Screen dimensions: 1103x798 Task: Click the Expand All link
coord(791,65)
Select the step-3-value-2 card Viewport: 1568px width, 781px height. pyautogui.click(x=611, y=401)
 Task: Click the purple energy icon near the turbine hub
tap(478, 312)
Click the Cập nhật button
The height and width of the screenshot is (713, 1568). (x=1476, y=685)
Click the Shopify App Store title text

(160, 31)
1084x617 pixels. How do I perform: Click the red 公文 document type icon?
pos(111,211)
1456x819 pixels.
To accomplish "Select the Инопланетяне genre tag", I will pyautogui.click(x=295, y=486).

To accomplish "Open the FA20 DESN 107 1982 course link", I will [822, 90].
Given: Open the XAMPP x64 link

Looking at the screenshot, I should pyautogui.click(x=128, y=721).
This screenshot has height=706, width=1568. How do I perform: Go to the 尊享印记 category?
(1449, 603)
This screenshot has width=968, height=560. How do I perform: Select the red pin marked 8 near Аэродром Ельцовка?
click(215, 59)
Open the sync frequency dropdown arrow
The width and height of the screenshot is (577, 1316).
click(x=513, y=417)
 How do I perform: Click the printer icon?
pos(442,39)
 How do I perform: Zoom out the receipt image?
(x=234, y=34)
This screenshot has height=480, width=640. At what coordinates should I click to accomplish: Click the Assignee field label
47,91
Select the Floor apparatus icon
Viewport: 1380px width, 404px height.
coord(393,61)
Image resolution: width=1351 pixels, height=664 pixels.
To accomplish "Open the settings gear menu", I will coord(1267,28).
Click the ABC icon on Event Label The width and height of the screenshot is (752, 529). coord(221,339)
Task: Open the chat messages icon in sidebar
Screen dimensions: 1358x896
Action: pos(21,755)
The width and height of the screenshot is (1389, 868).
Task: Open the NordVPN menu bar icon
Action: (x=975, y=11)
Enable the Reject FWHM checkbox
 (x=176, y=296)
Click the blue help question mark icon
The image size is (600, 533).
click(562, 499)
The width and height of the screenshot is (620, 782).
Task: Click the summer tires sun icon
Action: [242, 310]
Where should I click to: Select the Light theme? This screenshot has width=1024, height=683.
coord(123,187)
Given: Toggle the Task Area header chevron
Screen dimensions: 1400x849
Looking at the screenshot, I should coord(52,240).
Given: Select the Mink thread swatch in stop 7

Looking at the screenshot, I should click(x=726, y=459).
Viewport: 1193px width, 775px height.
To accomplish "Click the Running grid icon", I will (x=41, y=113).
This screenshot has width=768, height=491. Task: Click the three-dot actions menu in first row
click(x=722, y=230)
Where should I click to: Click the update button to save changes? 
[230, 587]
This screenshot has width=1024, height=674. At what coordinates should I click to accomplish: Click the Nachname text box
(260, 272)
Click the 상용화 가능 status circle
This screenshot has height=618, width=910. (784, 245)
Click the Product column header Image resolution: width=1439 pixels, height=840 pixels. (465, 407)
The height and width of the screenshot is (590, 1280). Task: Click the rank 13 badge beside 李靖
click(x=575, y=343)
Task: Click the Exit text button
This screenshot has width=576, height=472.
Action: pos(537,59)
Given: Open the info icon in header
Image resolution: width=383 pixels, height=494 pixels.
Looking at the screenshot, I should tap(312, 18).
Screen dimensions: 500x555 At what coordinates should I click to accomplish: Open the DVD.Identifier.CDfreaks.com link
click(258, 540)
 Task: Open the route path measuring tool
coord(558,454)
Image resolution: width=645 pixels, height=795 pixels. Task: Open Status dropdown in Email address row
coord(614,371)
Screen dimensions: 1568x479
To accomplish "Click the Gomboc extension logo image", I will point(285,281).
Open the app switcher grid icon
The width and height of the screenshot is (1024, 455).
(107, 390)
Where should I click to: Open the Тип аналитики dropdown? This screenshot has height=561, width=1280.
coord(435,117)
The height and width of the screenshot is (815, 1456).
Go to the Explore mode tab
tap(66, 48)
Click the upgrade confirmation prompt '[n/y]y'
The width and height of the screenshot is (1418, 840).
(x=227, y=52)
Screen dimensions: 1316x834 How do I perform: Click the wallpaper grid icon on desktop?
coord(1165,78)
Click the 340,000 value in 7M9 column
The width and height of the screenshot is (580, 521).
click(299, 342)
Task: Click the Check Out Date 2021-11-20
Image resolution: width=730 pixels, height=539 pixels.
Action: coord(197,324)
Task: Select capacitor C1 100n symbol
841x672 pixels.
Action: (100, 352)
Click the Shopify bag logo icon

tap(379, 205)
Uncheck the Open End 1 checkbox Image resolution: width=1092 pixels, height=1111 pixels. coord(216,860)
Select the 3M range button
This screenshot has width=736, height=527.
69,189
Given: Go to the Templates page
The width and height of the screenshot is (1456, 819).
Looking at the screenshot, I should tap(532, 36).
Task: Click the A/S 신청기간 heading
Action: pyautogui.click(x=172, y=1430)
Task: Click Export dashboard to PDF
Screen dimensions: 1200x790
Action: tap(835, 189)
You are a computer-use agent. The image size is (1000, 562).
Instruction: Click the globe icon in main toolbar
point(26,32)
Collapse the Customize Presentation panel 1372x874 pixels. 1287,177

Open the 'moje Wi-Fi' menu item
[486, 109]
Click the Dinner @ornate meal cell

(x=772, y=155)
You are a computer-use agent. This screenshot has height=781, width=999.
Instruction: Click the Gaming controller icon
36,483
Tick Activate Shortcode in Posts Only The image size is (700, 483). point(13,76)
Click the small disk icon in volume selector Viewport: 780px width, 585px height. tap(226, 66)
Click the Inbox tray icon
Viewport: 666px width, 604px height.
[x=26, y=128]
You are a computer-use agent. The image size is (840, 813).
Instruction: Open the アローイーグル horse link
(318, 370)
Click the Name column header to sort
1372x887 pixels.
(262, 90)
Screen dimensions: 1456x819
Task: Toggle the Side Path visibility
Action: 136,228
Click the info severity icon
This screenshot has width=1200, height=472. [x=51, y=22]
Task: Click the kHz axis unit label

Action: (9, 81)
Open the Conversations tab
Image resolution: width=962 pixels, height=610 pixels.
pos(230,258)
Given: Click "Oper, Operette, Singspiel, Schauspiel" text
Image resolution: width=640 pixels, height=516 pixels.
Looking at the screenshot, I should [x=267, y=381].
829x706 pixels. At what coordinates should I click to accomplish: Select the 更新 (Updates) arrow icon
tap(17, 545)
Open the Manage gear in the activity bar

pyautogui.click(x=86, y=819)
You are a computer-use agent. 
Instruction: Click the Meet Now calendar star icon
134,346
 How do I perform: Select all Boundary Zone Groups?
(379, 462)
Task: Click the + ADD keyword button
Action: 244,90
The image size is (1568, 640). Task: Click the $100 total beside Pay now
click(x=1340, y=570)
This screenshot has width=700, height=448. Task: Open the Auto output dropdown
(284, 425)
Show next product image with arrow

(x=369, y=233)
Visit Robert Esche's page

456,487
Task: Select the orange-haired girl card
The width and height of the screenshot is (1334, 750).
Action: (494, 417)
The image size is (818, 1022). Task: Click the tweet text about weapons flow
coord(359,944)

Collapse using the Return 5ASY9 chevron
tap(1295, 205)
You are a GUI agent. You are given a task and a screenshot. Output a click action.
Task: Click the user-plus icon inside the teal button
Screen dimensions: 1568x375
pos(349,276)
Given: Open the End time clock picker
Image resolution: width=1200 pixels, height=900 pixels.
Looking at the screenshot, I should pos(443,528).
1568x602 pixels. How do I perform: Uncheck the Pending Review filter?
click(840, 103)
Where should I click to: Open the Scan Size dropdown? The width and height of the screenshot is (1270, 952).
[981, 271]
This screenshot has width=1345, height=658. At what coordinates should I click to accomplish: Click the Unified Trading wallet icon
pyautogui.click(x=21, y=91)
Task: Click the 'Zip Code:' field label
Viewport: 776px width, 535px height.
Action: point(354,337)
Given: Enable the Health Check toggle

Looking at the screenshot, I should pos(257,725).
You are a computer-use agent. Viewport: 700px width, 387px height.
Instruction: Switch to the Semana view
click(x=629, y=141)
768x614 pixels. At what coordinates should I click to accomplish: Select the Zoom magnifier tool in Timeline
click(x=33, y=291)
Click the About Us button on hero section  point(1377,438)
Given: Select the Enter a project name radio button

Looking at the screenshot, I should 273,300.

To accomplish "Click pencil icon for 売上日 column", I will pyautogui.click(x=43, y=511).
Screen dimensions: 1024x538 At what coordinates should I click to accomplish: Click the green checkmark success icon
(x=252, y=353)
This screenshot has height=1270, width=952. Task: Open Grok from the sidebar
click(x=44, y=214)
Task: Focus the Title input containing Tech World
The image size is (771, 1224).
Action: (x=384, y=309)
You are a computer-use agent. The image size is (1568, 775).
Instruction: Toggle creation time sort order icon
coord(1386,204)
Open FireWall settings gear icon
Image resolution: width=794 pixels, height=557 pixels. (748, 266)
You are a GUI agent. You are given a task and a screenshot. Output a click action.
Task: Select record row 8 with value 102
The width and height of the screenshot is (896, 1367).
----------
▶ What to produce
Reproduce the entries verbatim, from the line that contains "Visit Robert Esche's page" through the line that contains "Looking at the screenshot, I should pos(257,725).", both lines included.

▶ Reply to the exercise
Visit Robert Esche's page

456,487
Task: Select the orange-haired girl card
The width and height of the screenshot is (1334, 750).
Action: (494, 417)
The image size is (818, 1022). Task: Click the tweet text about weapons flow
coord(359,944)

Collapse using the Return 5ASY9 chevron
tap(1295, 205)
You are a GUI agent. You are given a task and a screenshot. Output a click action.
Task: Click the user-plus icon inside the teal button
Screen dimensions: 1568x375
pos(349,276)
Given: Open the End time clock picker
Image resolution: width=1200 pixels, height=900 pixels.
Looking at the screenshot, I should pos(443,528).
1568x602 pixels. How do I perform: Uncheck the Pending Review filter?
click(840, 103)
Where should I click to: Open the Scan Size dropdown? The width and height of the screenshot is (1270, 952).
[981, 271]
This screenshot has width=1345, height=658. At what coordinates should I click to accomplish: Click the Unified Trading wallet icon
pyautogui.click(x=21, y=91)
Task: Click the 'Zip Code:' field label
Viewport: 776px width, 535px height.
Action: point(354,337)
Given: Enable the Health Check toggle

Looking at the screenshot, I should pos(257,725).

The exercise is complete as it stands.